Kegiatan
Fakultas Pertanian Universitas Jember Aktif Berkontribusi di BioSat 2026
Published on: 21 Januari 2026 | Author: Zainul
Kegiatan
Published on: 21 Januari 2026 | Author: Zainul
Fakultas Pertanian Universitas Jember (Faperta UNEJ) kembali menunjukkan eksistensi dan kontribusi aktifnya di tingkat internasional melalui partisipasi dalam International Conference on Biodiversity, Science, and Technology (BioSat 2026).
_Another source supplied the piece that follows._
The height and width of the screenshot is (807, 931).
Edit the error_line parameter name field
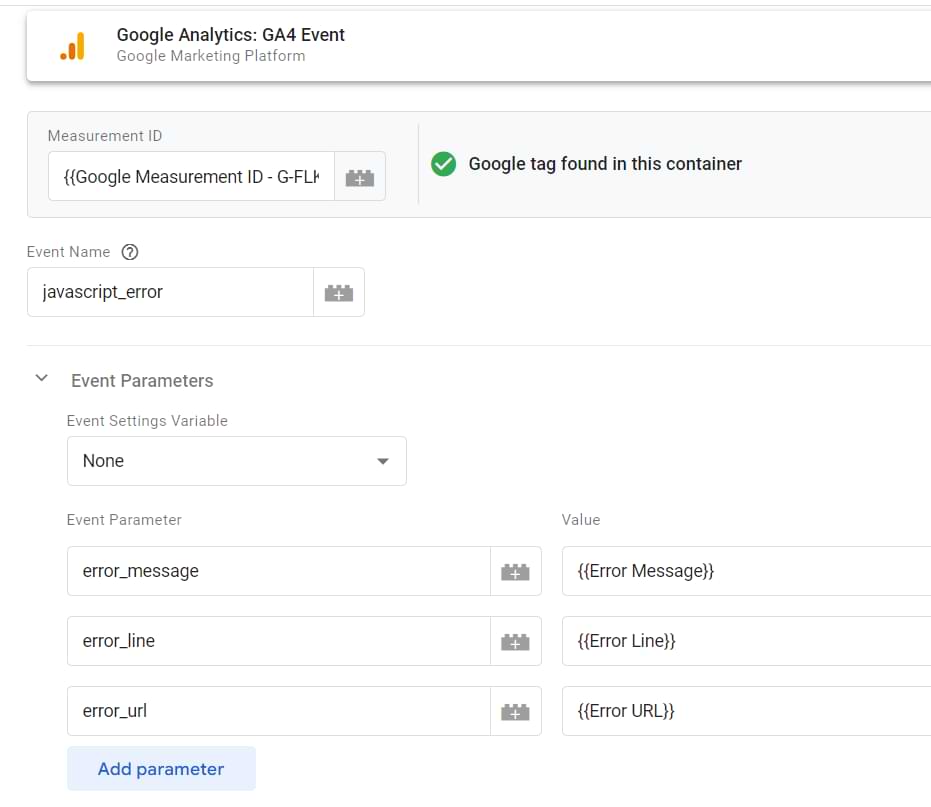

Konferensi ini diselenggarakan pada 15–16 Januari 2026 bertempat di Avani Khon Kaen Hotel & Convention Centre, Khon Kaen, dengan mengusung tema “The BCG Model for Sustainability and Community Development”.
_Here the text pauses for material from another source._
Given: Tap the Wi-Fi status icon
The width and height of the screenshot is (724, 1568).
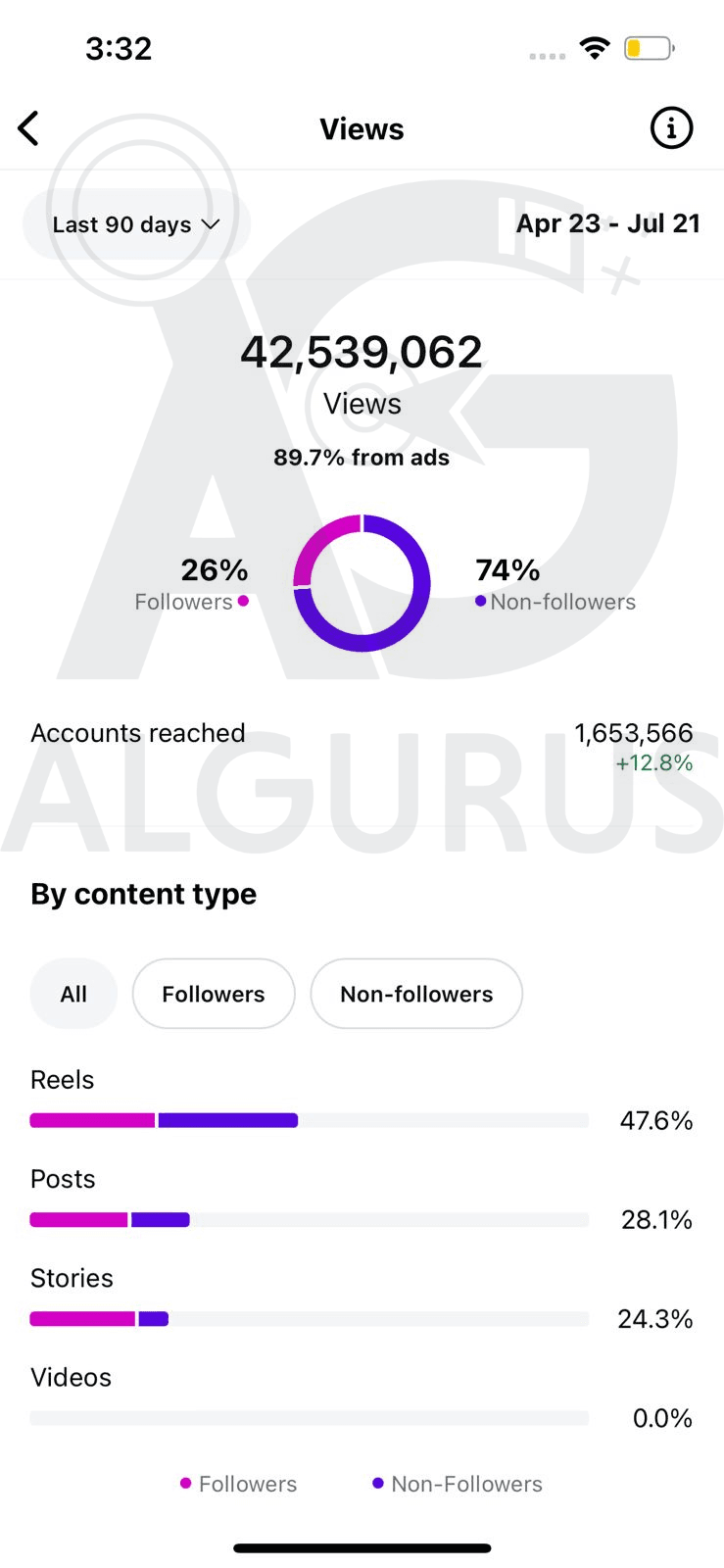Looking at the screenshot, I should (x=595, y=48).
Kegiatan BioSat 2026 menjadi forum ilmiah internasional yang diselenggarakan oleh Mahasarakam University yang mempertemukan akademisi, peneliti, dan praktisi dari berbagai negara untuk mendiskusikan peran pendekatan Bioeconomy, Circular Economy, and Green Economy (BCG) dalam mendukung keberlanjutan lingkungan serta penguatan pembangunan dan pemberdayaan masyarakat.
Dalam konferensi tersebut, tiga dosen Fakultas Pertanian Universitas Jember terlibat secara aktif dan strategis. Prof. Dr. M. Rondhi, Ph.D., selaku Dekan Fakultas Pertanian Universitas Jember, hadir sebagai Keynote Speaker. Sementara itu, Ali Wafa, dosen Program Studi Proteksi Tanaman, dan Ahmad Zainuddin, dosen Program Studi Agribisnis, berpartisipasi sebagai presenter dengan memaparkan hasil penelitian dan gagasan inovatif yang relevan dengan tema konferensi.
Dalam sesi keynote speech, Prof. M. Rondhi, Ph.D. menekankan pentingnya peran perguruan tinggi dalam mendorong implementasi model BCG secara nyata di sektor pertanian. “Pendekatan BCG menjadi kunci dalam menjawab tantangan pertanian modern dimana pengelolaan pertanian di Indonesia menjadi contoh nyata sebagai contoh bagi kawasan, dengan tujuan tidak hanya untuk menjaga keberlanjutan sumber daya dan keanekaragaman hayati, tetapi juga untuk meningkatkan kesejahteraan masyarakat. Perguruan tinggi memiliki tanggung jawab besar untuk menghasilkan inovasi berbasis sains yang dapat diimplementasikan langsung di tingkat lapangan,” ungkapnya.
Ali Wafa, dosen Program Studi Proteksi Tanaman, mempresentasikan kajian yang berfokus pada pemanfaatan biodiversitas dan inovasi ramah lingkungan dalam mendukung sistem perlindungan tanaman berkelanjutan. Sementara itu, Ahmad Zainuddin dari Program Studi Agribisnis memaparkan hasil penelitian terkait pengembangan sistem dan model agribisnis yang adaptif, berdaya saing, serta sejalan dengan prinsip BCG untuk mendukung penguatan ekonomi masyarakat lokal.
Keikutsertaan dosen-dosen Fakultas Pertanian Universitas Jember dalam BioSat 2026 tidak hanya menjadi ajang diseminasi hasil penelitian, tetapi juga memperluas jejaring akademik internasional serta membuka peluang kolaborasi riset dan pengabdian kepada masyarakat lintas negara. Partisipasi ini sekaligus menegaskan komitmen Faperta UNEJ dalam mendukung pembangunan pertanian berkelanjutan dan berkontribusi aktif terhadap pencapaian Sustainable Development Goals (SDGs).
Melalui forum internasional ini, Fakultas Pertanian Universitas Jember terus memperkuat perannya sebagai institusi pendidikan tinggi yang inovatif, adaptif, dan responsif terhadap tantangan global, khususnya dalam bidang pertanian, biodiversitas, dan pembangunan masyarakat berkelanjutan.